Littletingoddess, I'm sorry your husband's being a jerk to you now. He may well have been embarassed by the fact that you left with your daughter, even though you didn't say anything loudly enough for others to have heard. If he was making a scene, other people would've been looking and they would've seen you leave. If you want the silent treatment to end, you probably will need to apologize for abandoning him at McDonald's. You also might want to apologize for not considering the stress he might be under at work (and he probably is under stress if he had to go in and do work on a Saturday).


----------



## littletingoddes (Oct 10, 2006)

I don't feel that I abandoned him, though. I told him I'd leave if he kept up his ranting (I didn't use those words, though, I was much kinder), and when he didn't, that's when I left. He had a choice to modify his behavior, I would have stayed then. I really didn't want our daughter to see that if you cause enough of a fuss, you get your way, either. THis time of year is always stressful at his work. But he always become Dr. Jekyll and Mr. Hyde at this time of year, too, and we've had many discussions about it. I have acknowledged his stress... he does absolutley NOTHING around the house. No housework, no laundry, no yard work.


----------



## Aquilah (Oct 10, 2006)

Personally, IMHO, if John ever yelled at me in public to where others could here, I'd bolt without even thinking about it! So what if he got embarrassed because YOU left... What about YOU being embarrassed for him yelling at you or the manager in front of others?! Mind you, that's almost tit-for-tat, but still. I honestly see no need for you to apologize to him UNLESS no one knew he was being snide with you first. You did warn him, so if he knows you're generally good on you word, he should've expected it!

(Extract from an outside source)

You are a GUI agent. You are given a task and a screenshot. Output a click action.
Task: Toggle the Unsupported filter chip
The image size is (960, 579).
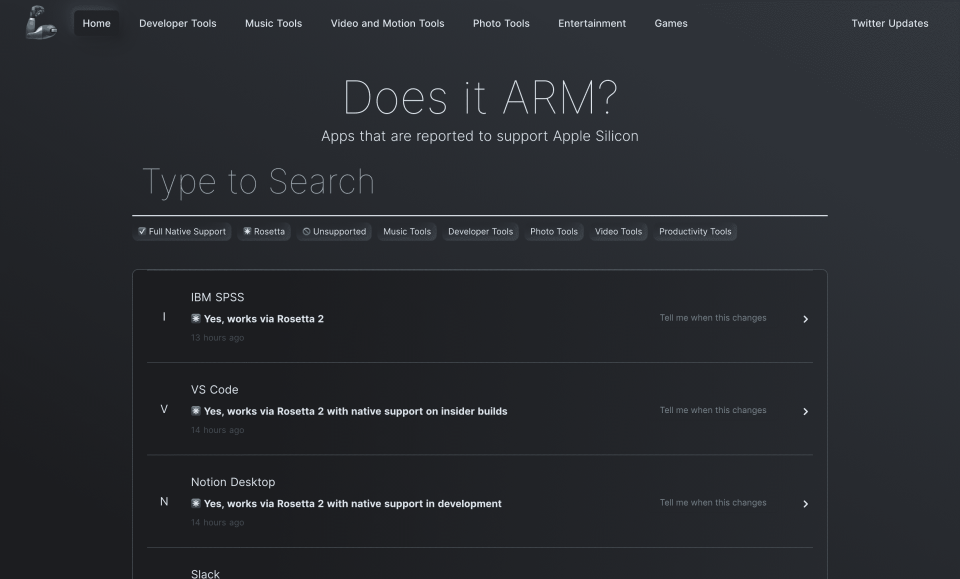[334, 232]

Also, your poor daughter is getting dragged into the whole ordeal, and I recommend telling her the next time she comes to you for him, "That whatever it is he needs, if he needs it bad enough, he can come to me. You don't need to play messenger for Daddy." Or however that should better be worded based on you and your daughter.

I'm not sure if that helped too much, but I hope it did to some degree. I wish you the best with this, and I hope it all dies down/clears up soon!


----------



## CuTeLiCiOuS (Oct 10, 2006)

I am proud of you for not taking any crap. You are a strong woman and I love it!! We need more like you now a days. But back to the dilema, well talk to him and tell him he is not a child, that you 2 are in a partnership and what kind of example is he setting for the child, like that. And that you need to talk about it.

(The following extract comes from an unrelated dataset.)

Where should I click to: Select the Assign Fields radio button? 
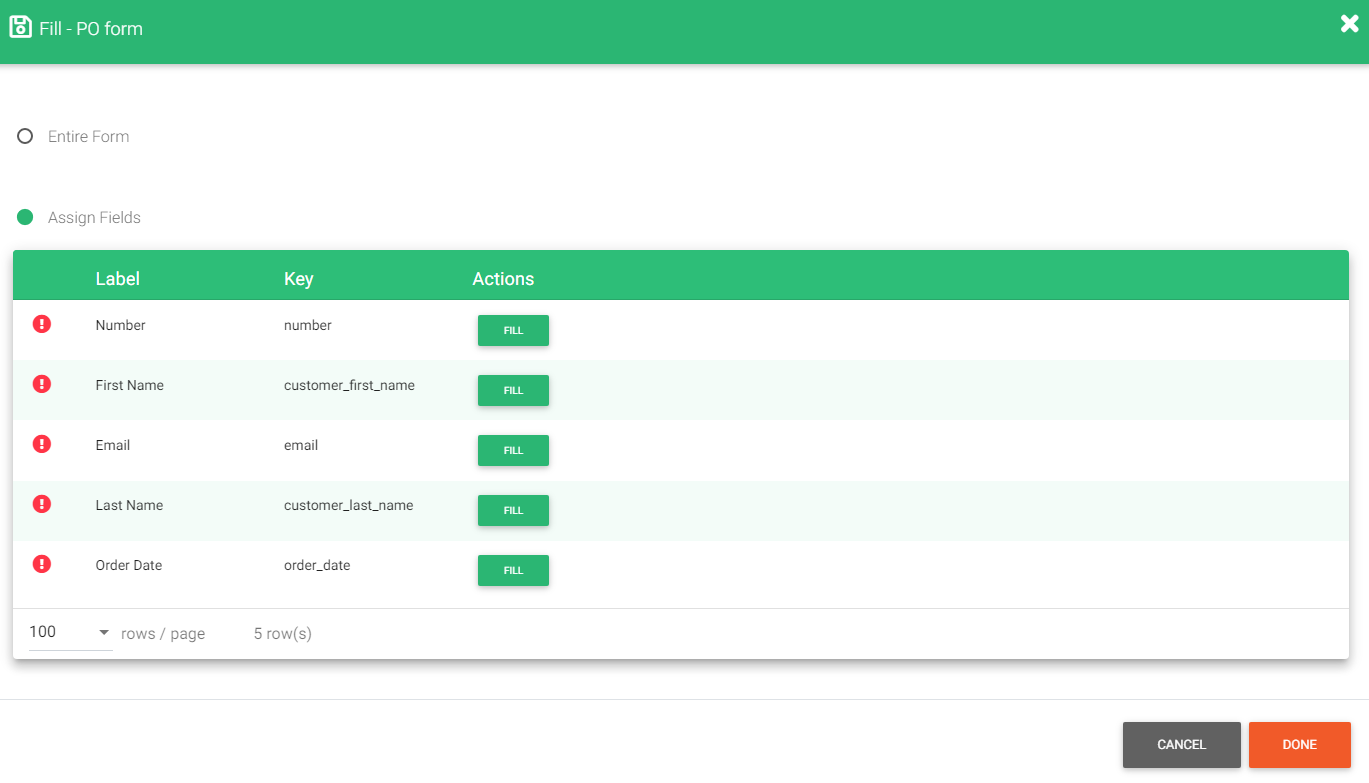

Get him to open up so he starts telling you what is so bothering him.


----------



## pinkbundles (Oct 10, 2006)

wow. i don't know what to tell you except that he shouldn't be doing that.

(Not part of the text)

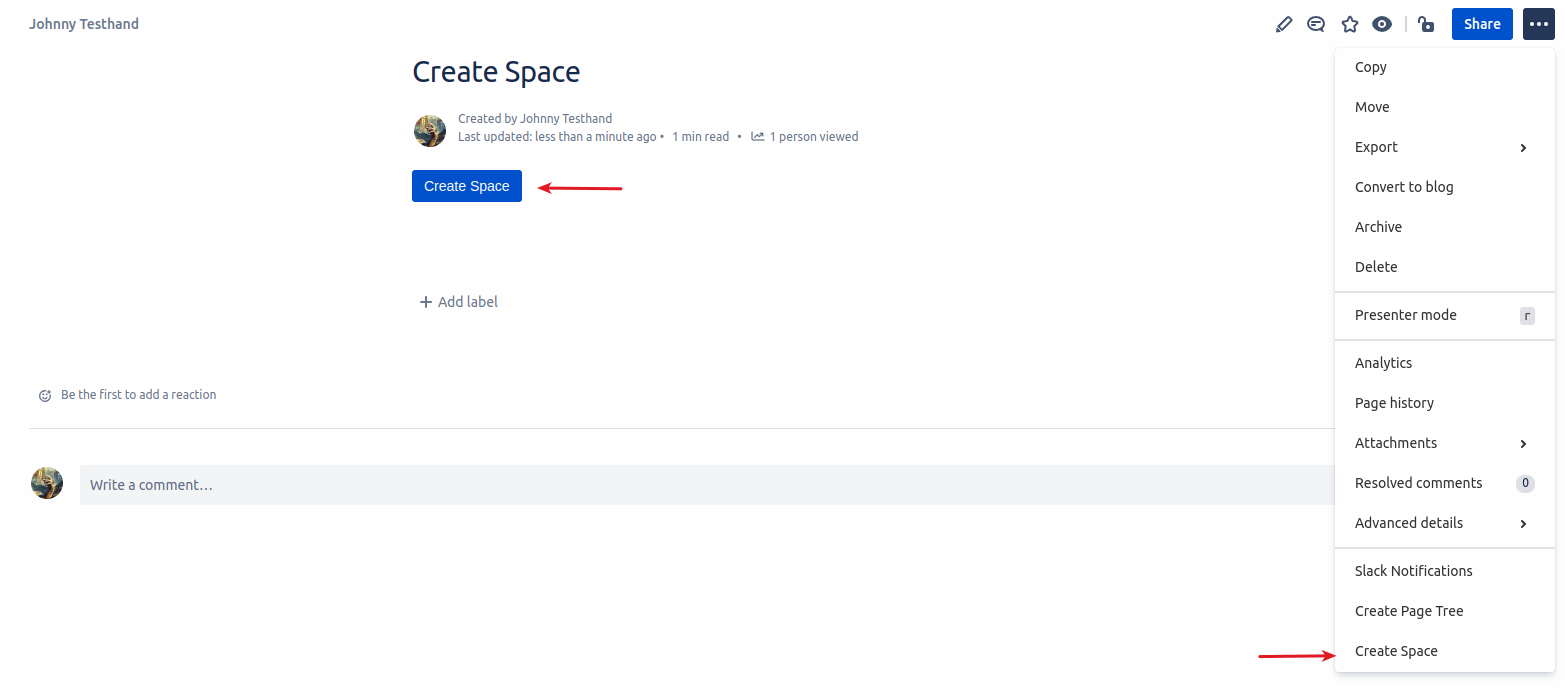Select Copy from the menu
Screen dimensions: 1565x694
(1371, 67)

i think talking to him when he's calm is your best bet to approach the subject and explain your thoughts and feelings. but if bringing it up pisses him off, then there's really no room for communication.

which then you should think about or talk to someone about.


----------



## jessimau (Oct 10, 2006)

I'm not saying that you abandoned him or that you didn't take his feelings into consideration. I'm saying he feels you abandoned him and maybe also embarassed him. Yes, it's good that you didn't put up with his attitude and left, following through on your word, but now you either continue to receive the silent treatment or you make the first steps towards some sort of detente. Even though I don't think you're in the wrong at all, he feels you are and will continue to be a jerk. He's probably trying to make a point, in a very wrong-headed way. Or he could be trying to control and manipulate you. Either way, all I'm saying is that if you want the silent treatment to end soon, you'll have to take the first step. It could be as simple as saying "I'm sorry, I know you're under a lot of stress and you wouldn't normally act that way. I was upset by it because of some work experiences I've had and so reacted badly. I'm sorry if what I did hurt you." Or something like that.


----------



## Dragonfly (Oct 10, 2006)

Something bothers me. You said that he talks to you through Anna. This is unhealthy for many reason 1) it shows that he doesn't understand/respect boundaries 2) It is stressful for Anna to be caught between two adults - she is a child being asked to relay conversation that is adult-oriented.

Even though he probably needs anger management, he can control himself. He chose to scream at you on the phone, not in a McDonald's parking lot.

Maybe he is experiencing stress that he has not shared with you. Men like to think they can take on anything and not discuss feelings about it.

However, you don't want Anna seeing her father being mean to you. If this continues, it will affect her self esteem as she grows up. And if she sees her father's disrespect toward you, she will learn it is expected of her to take BS from men.

If he continues, he needs to understand his behaviour is affecting Anna negatively. Sometimes children can be the catalyst for change.


----------



## VenusGoddess (Oct 10, 2006)

Personally, I don't think you owe him an apology. He was way out of line and disprespectful...not only to you but to the McD's worker. HE is the one who owes an apology to you, your daughter, and that woman at McD's. It doesn't matter if someone is under stress at work...it does not give them the right to treat others with disrespect.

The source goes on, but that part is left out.